A Quick Guide to the GIMP Move Tool
As you might expect, the easiest way to move a layer or image in GIMP is using the Move tool. You can find it at the very top of the toolbox, or switch to it using the helpfully obvious and easy-to-remember keyboard shortcut M.
There is one essential thing about the Move tool that’s not immediately obvious, though. Sharp-eyed readers will note the Tool Options panel in the bottom left of the screenshot above, and see that there are actually a couple of different options available.
By default, the Move tool is set to Move selection, which means you could try dragging your layers around all day and still never nudge them by a single pixel. You’ll need to switch the Move tool into Move layers mode by clicking the small layers icon (see below).
Remember that the yellow and black layer border that GIMP has enabled by default isn’t a selection border, it just looks like one – so don’t waste your time trying to use the Move selection mode 😉
It’s also possible to allow GIMP to choose which layer you want to move, but I don’t recommend this unless your layer objects are very clearly separated.
Moving Multiple Layers in GIMP
As I mentioned earlier, GIMP’s layer handling could use a bit of improvement, but it’s still possible to move multiple layers at once. It’s actually one of the few edits that GIMP lets you perform on multiple layers at once, but many of us are hoping that the upcoming new version of GIMP will revamp the whole layer system.

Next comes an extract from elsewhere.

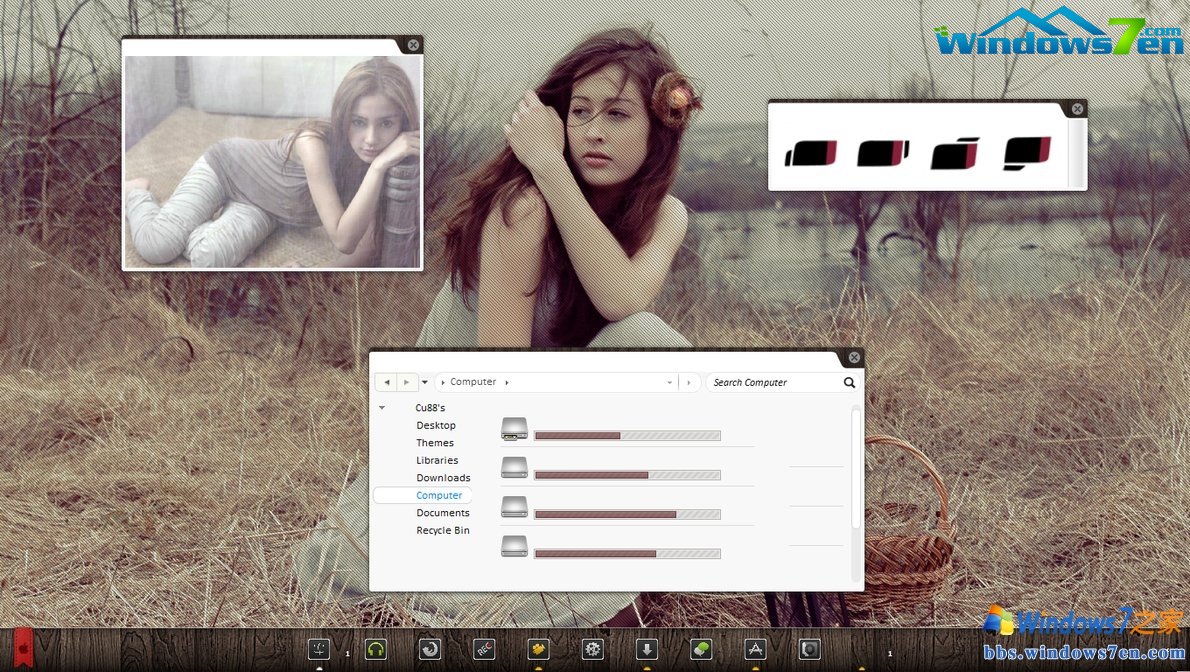Click the green headphones icon in the taskbar
Screen dimensions: 1190x672
point(375,649)
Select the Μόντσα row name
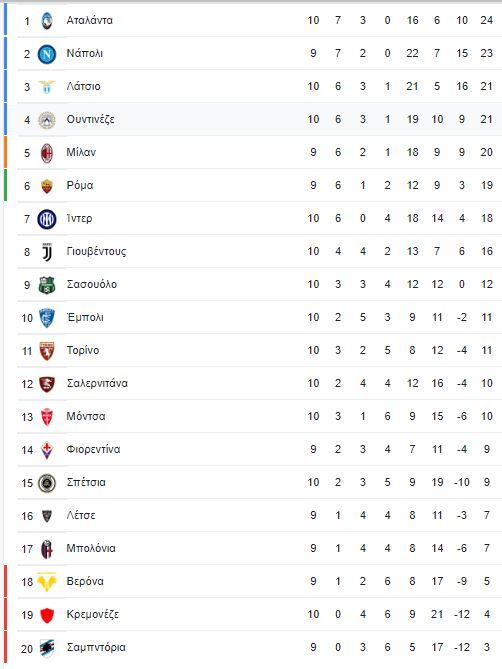This screenshot has height=669, width=502. (86, 416)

In the meantime, you can link multiple layers together using the Layers panel, which is found in the bottom right corner of the interface by default.
If your Layers panel isn’t visible, you can reload it by opening the Windows menu, selecting Dockable Dialogs, and clicking Layers. You can also use the shortcut Ctrl + L (or use Command + L if you’re running GIMP on a Mac.)
When you need to link any of your layers together, simply click the open space to the right of the eye icon which indicates layer visibility. A small chain link icon will appear in the space, indicating that the layers are linked, as you can see in the sample screenshot below.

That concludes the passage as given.